### [DATA EXTRACTS]
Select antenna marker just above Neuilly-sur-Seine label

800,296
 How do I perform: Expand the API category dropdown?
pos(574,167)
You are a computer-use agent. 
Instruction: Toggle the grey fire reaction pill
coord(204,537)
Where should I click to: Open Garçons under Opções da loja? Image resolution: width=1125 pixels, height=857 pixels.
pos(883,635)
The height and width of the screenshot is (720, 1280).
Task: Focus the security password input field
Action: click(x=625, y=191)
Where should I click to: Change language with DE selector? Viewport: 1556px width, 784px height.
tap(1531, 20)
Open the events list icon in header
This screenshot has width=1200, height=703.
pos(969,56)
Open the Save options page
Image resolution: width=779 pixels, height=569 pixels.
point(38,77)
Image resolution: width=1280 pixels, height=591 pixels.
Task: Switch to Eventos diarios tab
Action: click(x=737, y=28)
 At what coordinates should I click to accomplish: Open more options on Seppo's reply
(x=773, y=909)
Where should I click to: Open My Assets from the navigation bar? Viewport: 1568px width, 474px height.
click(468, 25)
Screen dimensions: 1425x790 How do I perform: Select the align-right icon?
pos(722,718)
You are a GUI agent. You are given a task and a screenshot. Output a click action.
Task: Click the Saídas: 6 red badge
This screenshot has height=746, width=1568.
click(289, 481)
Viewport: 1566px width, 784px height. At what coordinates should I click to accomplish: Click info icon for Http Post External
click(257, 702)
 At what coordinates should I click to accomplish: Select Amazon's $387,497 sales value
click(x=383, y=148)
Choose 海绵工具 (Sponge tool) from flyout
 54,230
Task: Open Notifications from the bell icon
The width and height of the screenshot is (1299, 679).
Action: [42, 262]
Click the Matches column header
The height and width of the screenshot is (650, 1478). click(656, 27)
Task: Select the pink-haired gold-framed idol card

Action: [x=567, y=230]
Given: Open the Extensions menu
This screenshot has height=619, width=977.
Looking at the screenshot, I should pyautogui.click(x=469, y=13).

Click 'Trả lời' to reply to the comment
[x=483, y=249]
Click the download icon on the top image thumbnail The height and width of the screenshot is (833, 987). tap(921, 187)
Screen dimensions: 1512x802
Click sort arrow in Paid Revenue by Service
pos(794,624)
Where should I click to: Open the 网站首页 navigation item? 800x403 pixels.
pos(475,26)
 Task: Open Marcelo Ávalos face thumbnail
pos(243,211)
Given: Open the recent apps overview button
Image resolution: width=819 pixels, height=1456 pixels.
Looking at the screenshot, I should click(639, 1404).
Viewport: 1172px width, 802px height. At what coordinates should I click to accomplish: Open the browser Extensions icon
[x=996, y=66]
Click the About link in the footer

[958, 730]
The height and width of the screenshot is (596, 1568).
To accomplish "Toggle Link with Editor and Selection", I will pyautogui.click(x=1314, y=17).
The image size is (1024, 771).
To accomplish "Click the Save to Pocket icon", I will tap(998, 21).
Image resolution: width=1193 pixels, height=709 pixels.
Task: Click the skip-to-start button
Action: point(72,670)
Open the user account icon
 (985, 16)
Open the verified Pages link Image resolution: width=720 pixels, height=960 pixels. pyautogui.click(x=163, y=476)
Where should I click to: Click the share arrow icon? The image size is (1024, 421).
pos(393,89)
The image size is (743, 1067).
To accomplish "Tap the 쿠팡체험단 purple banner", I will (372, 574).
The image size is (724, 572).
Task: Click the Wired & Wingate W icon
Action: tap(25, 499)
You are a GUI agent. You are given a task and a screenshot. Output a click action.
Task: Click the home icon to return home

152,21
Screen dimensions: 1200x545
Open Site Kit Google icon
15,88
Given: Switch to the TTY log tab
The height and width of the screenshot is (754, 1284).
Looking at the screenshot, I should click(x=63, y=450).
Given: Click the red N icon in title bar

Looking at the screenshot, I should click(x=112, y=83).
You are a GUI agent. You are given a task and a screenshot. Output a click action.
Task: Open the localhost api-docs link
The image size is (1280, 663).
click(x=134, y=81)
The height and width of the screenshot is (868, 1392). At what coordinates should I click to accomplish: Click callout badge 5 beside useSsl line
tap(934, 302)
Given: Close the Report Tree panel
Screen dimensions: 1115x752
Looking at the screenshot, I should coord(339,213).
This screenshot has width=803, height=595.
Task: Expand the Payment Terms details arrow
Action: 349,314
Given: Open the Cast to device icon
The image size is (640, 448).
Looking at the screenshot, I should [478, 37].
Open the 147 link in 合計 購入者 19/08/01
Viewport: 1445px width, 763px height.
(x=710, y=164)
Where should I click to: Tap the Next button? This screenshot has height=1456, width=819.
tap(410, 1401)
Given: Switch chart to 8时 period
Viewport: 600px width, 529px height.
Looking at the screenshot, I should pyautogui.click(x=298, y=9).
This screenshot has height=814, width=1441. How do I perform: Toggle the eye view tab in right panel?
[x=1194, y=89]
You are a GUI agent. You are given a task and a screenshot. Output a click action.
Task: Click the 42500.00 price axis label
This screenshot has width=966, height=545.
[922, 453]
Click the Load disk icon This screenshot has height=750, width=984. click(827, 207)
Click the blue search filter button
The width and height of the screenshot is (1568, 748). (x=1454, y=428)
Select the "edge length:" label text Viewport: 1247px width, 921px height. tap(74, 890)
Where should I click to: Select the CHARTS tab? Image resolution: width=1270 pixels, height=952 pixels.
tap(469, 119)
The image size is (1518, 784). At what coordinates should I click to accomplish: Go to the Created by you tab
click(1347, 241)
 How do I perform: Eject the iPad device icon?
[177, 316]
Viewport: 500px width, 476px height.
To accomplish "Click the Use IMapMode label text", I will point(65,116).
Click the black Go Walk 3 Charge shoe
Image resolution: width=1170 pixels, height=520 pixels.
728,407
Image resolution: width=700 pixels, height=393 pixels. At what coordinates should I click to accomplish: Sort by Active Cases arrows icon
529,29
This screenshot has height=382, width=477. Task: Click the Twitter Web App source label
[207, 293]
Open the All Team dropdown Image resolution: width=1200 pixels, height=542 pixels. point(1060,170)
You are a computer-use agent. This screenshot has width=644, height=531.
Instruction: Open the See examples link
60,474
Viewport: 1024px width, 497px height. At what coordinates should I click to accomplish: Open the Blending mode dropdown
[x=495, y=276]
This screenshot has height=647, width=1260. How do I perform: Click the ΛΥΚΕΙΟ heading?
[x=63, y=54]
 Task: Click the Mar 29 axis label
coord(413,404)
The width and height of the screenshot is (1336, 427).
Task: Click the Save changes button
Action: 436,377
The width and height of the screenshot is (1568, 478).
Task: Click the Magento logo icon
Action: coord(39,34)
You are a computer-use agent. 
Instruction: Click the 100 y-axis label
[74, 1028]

### [DIRECTIONS]
Go through the listing and write out each line exactly.

### [RESPONSE FOR THIS EXERCISE]
Select antenna marker just above Neuilly-sur-Seine label

800,296
 How do I perform: Expand the API category dropdown?
pos(574,167)
You are a computer-use agent. 
Instruction: Toggle the grey fire reaction pill
coord(204,537)
Where should I click to: Open Garçons under Opções da loja? Image resolution: width=1125 pixels, height=857 pixels.
pos(883,635)
The height and width of the screenshot is (720, 1280).
Task: Focus the security password input field
Action: click(x=625, y=191)
Where should I click to: Change language with DE selector? Viewport: 1556px width, 784px height.
tap(1531, 20)
Open the events list icon in header
This screenshot has width=1200, height=703.
pos(969,56)
Open the Save options page
Image resolution: width=779 pixels, height=569 pixels.
point(38,77)
Image resolution: width=1280 pixels, height=591 pixels.
Task: Switch to Eventos diarios tab
Action: click(x=737, y=28)
 At what coordinates should I click to accomplish: Open more options on Seppo's reply
(x=773, y=909)
Where should I click to: Open My Assets from the navigation bar? Viewport: 1568px width, 474px height.
click(468, 25)
Screen dimensions: 1425x790 How do I perform: Select the align-right icon?
pos(722,718)
You are a GUI agent. You are given a task and a screenshot. Output a click action.
Task: Click the Saídas: 6 red badge
This screenshot has height=746, width=1568.
click(289, 481)
Viewport: 1566px width, 784px height. At what coordinates should I click to accomplish: Click info icon for Http Post External
click(257, 702)
 At what coordinates should I click to accomplish: Select Amazon's $387,497 sales value
click(x=383, y=148)
Choose 海绵工具 (Sponge tool) from flyout
 54,230
Task: Open Notifications from the bell icon
The width and height of the screenshot is (1299, 679).
Action: [42, 262]
Click the Matches column header
The height and width of the screenshot is (650, 1478). click(656, 27)
Task: Select the pink-haired gold-framed idol card

Action: [x=567, y=230]
Given: Open the Extensions menu
This screenshot has height=619, width=977.
Looking at the screenshot, I should pyautogui.click(x=469, y=13).

Click 'Trả lời' to reply to the comment
[x=483, y=249]
Click the download icon on the top image thumbnail The height and width of the screenshot is (833, 987). tap(921, 187)
Screen dimensions: 1512x802
Click sort arrow in Paid Revenue by Service
pos(794,624)
Where should I click to: Open the 网站首页 navigation item? 800x403 pixels.
pos(475,26)
 Task: Open Marcelo Ávalos face thumbnail
pos(243,211)
Given: Open the recent apps overview button
Image resolution: width=819 pixels, height=1456 pixels.
Looking at the screenshot, I should click(639, 1404).
Viewport: 1172px width, 802px height. At what coordinates should I click to accomplish: Open the browser Extensions icon
[x=996, y=66]
Click the About link in the footer

[958, 730]
The height and width of the screenshot is (596, 1568).
To accomplish "Toggle Link with Editor and Selection", I will pyautogui.click(x=1314, y=17).
The image size is (1024, 771).
To accomplish "Click the Save to Pocket icon", I will tap(998, 21).
Image resolution: width=1193 pixels, height=709 pixels.
Task: Click the skip-to-start button
Action: point(72,670)
Open the user account icon
 (985, 16)
Open the verified Pages link Image resolution: width=720 pixels, height=960 pixels. pyautogui.click(x=163, y=476)
Where should I click to: Click the share arrow icon? The image size is (1024, 421).
pos(393,89)
The image size is (743, 1067).
To accomplish "Tap the 쿠팡체험단 purple banner", I will (372, 574).
The image size is (724, 572).
Task: Click the Wired & Wingate W icon
Action: tap(25, 499)
You are a GUI agent. You are given a task and a screenshot. Output a click action.
Task: Click the home icon to return home

152,21
Screen dimensions: 1200x545
Open Site Kit Google icon
15,88
Given: Switch to the TTY log tab
The height and width of the screenshot is (754, 1284).
Looking at the screenshot, I should click(x=63, y=450).
Given: Click the red N icon in title bar

Looking at the screenshot, I should click(x=112, y=83).
You are a GUI agent. You are given a task and a screenshot. Output a click action.
Task: Open the localhost api-docs link
The image size is (1280, 663).
click(x=134, y=81)
The height and width of the screenshot is (868, 1392). At what coordinates should I click to accomplish: Click callout badge 5 beside useSsl line
tap(934, 302)
Given: Close the Report Tree panel
Screen dimensions: 1115x752
Looking at the screenshot, I should coord(339,213).
This screenshot has width=803, height=595.
Task: Expand the Payment Terms details arrow
Action: 349,314
Given: Open the Cast to device icon
The image size is (640, 448).
Looking at the screenshot, I should [478, 37].
Open the 147 link in 合計 購入者 19/08/01
Viewport: 1445px width, 763px height.
(x=710, y=164)
Where should I click to: Tap the Next button? This screenshot has height=1456, width=819.
tap(410, 1401)
Given: Switch chart to 8时 period
Viewport: 600px width, 529px height.
Looking at the screenshot, I should pyautogui.click(x=298, y=9).
This screenshot has height=814, width=1441. How do I perform: Toggle the eye view tab in right panel?
[x=1194, y=89]
You are a GUI agent. You are given a task and a screenshot. Output a click action.
Task: Click the 42500.00 price axis label
This screenshot has width=966, height=545.
[922, 453]
Click the Load disk icon This screenshot has height=750, width=984. click(827, 207)
Click the blue search filter button
The width and height of the screenshot is (1568, 748). (x=1454, y=428)
Select the "edge length:" label text Viewport: 1247px width, 921px height. tap(74, 890)
Where should I click to: Select the CHARTS tab? Image resolution: width=1270 pixels, height=952 pixels.
tap(469, 119)
The image size is (1518, 784). At what coordinates should I click to accomplish: Go to the Created by you tab
click(1347, 241)
 How do I perform: Eject the iPad device icon?
[177, 316]
Viewport: 500px width, 476px height.
To accomplish "Click the Use IMapMode label text", I will point(65,116).
Click the black Go Walk 3 Charge shoe
Image resolution: width=1170 pixels, height=520 pixels.
728,407
Image resolution: width=700 pixels, height=393 pixels. At what coordinates should I click to accomplish: Sort by Active Cases arrows icon
529,29
This screenshot has height=382, width=477. Task: Click the Twitter Web App source label
[207, 293]
Open the All Team dropdown Image resolution: width=1200 pixels, height=542 pixels. point(1060,170)
You are a computer-use agent. This screenshot has width=644, height=531.
Instruction: Open the See examples link
60,474
Viewport: 1024px width, 497px height. At what coordinates should I click to accomplish: Open the Blending mode dropdown
[x=495, y=276]
This screenshot has height=647, width=1260. How do I perform: Click the ΛΥΚΕΙΟ heading?
[x=63, y=54]
 Task: Click the Mar 29 axis label
coord(413,404)
The width and height of the screenshot is (1336, 427).
Task: Click the Save changes button
Action: 436,377
The width and height of the screenshot is (1568, 478).
Task: Click the Magento logo icon
Action: coord(39,34)
You are a computer-use agent. 
Instruction: Click the 100 y-axis label
[74, 1028]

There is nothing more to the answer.